The latest sign came yesterday when the Motion Picture Association of America chose a Democrat -- former Kansas congressman and agriculture secretary Dan Glickman -- to succeed its president of 38 years, Jack Valenti.
The recent selection of Glickman and several other Democrats for prominent lobbying jobs indicates a waning of the vaunted power of the "K Street Project," whose goal was to transform Washington's persuasion industry into a Republican bastion. It's also a tip-off that people who make their livings watching government and politics are keeping close tabs on the horse race that is election 2004.
Author and lobbying scholar Michael D. Watkins likens the recent uptick in Democratic employment to a military tactic called "forward placement of supplies." Lobbying managers, anticipating a possible switch in partisan leadership, are simply planning accordingly, he said. "It's also a market indicator of what's going to happen in the election," Watkins added. "People are looking at the tea leaves, and maybe they're beginning to hire from both parties just in case there's a Kerry administration."
This spring the Republican-leaning Business Roundtable ignored well-publicized entreaties by GOP activists and hired a former aide to a Democratic senator to lead its efforts on two of its highest priorities: corporate governance and tort reform. "He was the perfect fit," said Johanna Schneider, spokeswoman for the organization of big-company chief executives.

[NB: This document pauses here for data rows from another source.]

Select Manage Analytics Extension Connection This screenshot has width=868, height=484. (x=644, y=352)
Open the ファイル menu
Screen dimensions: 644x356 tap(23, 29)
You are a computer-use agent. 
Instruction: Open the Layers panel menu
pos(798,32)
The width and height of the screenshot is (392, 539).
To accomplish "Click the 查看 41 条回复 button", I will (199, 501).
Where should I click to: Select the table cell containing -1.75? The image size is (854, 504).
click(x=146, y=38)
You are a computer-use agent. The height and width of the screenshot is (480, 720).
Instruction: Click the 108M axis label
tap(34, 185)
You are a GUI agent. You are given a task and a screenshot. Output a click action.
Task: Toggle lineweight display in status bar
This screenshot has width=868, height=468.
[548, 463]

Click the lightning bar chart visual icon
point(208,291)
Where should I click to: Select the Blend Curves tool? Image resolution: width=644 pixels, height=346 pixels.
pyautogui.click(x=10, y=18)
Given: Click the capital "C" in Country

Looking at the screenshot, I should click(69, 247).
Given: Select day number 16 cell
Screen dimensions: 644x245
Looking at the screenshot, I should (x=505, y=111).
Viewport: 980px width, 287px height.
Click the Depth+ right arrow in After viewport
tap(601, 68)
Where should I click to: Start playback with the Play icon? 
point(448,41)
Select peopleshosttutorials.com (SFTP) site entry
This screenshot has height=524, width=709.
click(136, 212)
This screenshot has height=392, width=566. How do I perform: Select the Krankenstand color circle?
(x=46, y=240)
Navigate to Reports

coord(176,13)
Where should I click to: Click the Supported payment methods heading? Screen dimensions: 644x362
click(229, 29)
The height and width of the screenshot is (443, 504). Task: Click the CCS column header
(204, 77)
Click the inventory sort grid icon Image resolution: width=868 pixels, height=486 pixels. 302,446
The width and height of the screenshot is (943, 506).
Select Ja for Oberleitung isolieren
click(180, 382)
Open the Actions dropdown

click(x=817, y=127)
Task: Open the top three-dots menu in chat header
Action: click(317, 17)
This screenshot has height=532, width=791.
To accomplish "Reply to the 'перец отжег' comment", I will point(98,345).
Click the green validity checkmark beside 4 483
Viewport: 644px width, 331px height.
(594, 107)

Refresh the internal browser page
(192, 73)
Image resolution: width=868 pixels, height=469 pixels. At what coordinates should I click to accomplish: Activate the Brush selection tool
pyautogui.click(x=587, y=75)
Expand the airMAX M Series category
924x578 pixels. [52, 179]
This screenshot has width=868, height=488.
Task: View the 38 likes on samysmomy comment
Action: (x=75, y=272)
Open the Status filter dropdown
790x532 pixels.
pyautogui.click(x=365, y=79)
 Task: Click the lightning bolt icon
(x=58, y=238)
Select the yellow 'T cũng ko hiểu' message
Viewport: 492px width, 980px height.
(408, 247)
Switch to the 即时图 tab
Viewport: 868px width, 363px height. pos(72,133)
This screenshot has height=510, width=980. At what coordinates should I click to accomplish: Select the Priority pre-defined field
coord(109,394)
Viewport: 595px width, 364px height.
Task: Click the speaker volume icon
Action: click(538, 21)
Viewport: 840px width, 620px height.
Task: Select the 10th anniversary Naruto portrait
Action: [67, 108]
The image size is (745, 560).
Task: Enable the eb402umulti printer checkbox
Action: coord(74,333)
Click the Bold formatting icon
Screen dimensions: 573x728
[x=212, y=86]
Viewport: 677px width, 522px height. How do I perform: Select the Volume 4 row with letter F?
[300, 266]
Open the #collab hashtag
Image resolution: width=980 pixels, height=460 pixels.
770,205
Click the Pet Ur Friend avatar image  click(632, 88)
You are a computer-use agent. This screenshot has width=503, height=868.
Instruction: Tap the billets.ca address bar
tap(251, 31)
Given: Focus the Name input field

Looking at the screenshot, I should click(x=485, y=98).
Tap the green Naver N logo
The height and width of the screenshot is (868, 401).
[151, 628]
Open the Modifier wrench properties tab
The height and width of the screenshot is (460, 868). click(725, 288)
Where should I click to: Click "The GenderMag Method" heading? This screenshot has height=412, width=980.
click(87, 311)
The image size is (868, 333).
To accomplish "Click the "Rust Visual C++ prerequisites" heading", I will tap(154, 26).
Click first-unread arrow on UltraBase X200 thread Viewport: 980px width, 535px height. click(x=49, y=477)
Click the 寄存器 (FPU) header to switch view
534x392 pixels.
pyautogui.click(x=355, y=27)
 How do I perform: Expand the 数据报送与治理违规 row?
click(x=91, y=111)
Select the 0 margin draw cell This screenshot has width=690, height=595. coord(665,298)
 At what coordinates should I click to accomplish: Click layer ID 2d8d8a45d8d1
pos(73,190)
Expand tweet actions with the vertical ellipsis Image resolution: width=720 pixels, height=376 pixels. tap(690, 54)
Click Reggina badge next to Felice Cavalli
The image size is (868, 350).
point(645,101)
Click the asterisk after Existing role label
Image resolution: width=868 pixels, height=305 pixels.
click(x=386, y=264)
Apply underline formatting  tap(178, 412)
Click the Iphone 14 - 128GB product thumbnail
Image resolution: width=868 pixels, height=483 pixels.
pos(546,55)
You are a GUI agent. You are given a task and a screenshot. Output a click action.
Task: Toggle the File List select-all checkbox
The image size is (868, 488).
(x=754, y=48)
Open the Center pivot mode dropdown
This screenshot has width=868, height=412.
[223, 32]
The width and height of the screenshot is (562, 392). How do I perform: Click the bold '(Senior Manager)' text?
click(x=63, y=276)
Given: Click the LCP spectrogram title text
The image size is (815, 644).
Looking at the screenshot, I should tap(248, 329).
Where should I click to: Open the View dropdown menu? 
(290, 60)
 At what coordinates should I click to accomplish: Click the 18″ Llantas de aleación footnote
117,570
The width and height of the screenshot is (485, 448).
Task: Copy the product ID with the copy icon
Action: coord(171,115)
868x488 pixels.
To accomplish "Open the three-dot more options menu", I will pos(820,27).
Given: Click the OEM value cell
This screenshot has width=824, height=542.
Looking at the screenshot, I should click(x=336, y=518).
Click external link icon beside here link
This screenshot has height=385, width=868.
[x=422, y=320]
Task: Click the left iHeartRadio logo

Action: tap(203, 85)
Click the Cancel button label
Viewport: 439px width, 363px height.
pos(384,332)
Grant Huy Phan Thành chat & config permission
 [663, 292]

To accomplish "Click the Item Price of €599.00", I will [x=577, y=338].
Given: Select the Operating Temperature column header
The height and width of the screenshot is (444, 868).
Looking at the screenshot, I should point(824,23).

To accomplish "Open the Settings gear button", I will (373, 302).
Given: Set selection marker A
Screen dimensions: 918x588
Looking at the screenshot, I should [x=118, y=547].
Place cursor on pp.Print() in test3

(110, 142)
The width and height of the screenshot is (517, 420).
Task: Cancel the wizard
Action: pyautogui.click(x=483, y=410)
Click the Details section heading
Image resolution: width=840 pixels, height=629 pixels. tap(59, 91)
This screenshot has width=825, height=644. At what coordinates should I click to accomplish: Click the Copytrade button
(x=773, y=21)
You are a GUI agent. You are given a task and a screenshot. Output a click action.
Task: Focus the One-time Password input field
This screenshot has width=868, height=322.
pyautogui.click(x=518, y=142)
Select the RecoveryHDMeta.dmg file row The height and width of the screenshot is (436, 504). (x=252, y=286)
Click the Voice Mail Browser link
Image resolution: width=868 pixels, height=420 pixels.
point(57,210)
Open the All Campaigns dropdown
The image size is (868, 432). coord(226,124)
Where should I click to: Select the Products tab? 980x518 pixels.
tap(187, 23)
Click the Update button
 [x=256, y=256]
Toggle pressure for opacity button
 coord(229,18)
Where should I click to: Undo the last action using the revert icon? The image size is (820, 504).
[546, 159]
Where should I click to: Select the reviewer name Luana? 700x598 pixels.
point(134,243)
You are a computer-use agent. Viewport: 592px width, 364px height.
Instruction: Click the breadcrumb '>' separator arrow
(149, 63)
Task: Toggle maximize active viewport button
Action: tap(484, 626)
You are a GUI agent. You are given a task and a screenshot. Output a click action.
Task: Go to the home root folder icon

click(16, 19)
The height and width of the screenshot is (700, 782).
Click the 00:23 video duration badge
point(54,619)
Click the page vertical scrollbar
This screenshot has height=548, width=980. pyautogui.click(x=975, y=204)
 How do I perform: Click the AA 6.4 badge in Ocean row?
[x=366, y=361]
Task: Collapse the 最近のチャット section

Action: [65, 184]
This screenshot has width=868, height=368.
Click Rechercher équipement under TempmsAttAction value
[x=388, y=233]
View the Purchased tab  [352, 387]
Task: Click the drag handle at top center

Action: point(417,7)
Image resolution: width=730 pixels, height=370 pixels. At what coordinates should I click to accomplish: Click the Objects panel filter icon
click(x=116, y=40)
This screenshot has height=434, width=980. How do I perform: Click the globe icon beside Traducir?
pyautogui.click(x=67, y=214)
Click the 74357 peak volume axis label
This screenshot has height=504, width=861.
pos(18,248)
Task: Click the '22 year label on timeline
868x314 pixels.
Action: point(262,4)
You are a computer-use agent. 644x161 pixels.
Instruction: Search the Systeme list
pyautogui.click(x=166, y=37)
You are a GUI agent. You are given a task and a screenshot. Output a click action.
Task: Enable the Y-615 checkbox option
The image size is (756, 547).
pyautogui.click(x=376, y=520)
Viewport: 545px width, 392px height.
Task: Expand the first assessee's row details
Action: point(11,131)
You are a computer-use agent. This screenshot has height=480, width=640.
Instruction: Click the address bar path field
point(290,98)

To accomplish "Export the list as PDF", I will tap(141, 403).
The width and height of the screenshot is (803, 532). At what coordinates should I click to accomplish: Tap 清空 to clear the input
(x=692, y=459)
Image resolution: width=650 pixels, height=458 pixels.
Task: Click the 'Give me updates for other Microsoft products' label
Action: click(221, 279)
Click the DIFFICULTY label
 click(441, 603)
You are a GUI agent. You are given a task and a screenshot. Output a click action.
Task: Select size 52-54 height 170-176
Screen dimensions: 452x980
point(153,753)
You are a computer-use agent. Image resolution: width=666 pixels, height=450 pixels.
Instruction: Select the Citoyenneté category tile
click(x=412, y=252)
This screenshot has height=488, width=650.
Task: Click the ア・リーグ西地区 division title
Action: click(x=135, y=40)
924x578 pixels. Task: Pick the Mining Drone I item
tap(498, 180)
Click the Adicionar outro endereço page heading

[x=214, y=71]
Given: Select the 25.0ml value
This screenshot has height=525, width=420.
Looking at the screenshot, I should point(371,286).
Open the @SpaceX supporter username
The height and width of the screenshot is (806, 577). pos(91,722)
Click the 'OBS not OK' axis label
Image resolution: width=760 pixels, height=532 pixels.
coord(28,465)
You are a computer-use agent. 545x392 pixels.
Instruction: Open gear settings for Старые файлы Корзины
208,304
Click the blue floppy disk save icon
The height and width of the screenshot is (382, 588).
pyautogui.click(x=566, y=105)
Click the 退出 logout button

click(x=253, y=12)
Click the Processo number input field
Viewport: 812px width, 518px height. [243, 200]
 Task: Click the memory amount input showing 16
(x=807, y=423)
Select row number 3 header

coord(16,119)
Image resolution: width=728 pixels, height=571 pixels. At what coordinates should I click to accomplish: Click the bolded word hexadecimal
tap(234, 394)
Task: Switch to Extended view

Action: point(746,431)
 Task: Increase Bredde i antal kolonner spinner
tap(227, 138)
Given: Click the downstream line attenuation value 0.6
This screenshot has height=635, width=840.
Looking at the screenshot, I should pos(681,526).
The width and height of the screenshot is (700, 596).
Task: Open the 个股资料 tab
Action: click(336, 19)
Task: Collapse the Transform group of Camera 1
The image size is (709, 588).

The Equipment Leasing Association, which represents more than 850 corporations, also disregarded public pressure by prominent GOPers to hire only Republicans and in February named a former Democratic staffer from the Senate. Of his new hire's partisan leaning, Michael J. Fleming, the association's longtime president, said, "I can't say it made much difference."
The choices are part of a broad pattern. According to a review of job listings in Influence.biz, a lobbying newsletter, more than 40 percent of lobbyists with identifiable party backgrounds hired in the past six months have been Democrats. During the same period a year earlier, Democrats constituted only 30 percent of those hired.
During a press conference yesterday, Valenti and Glickman insisted that neither political prognostication nor partisan affiliation had anything to do with the trade association's decision. "This is not a partisan job," Glickman said. But he also said he would "reach out" to congressional Republicans to soothe any wounded feelings. "Some of my closest friends in Congress are Republicans," he added.
K Street Project spokesman Grover G. Norquist, president of Americans for Tax Reform, fumed that the Glickman hiring was "a mistake. It's goofy. It's a studied insult." The Motion Picture Association's "ability to work with the House and Senate is greatly reduced because they've decided to hire a guy whose claim to fame is that he is a retired Clinton hire," Norquist said.
The K Street Project, which was conceived by Republican leaders in Congress and GOP activists elsewhere, identifies loyal Republican lobbyists and campaign contributors and then encourages lawmakers to welcome them into their offices to the exclusion of others.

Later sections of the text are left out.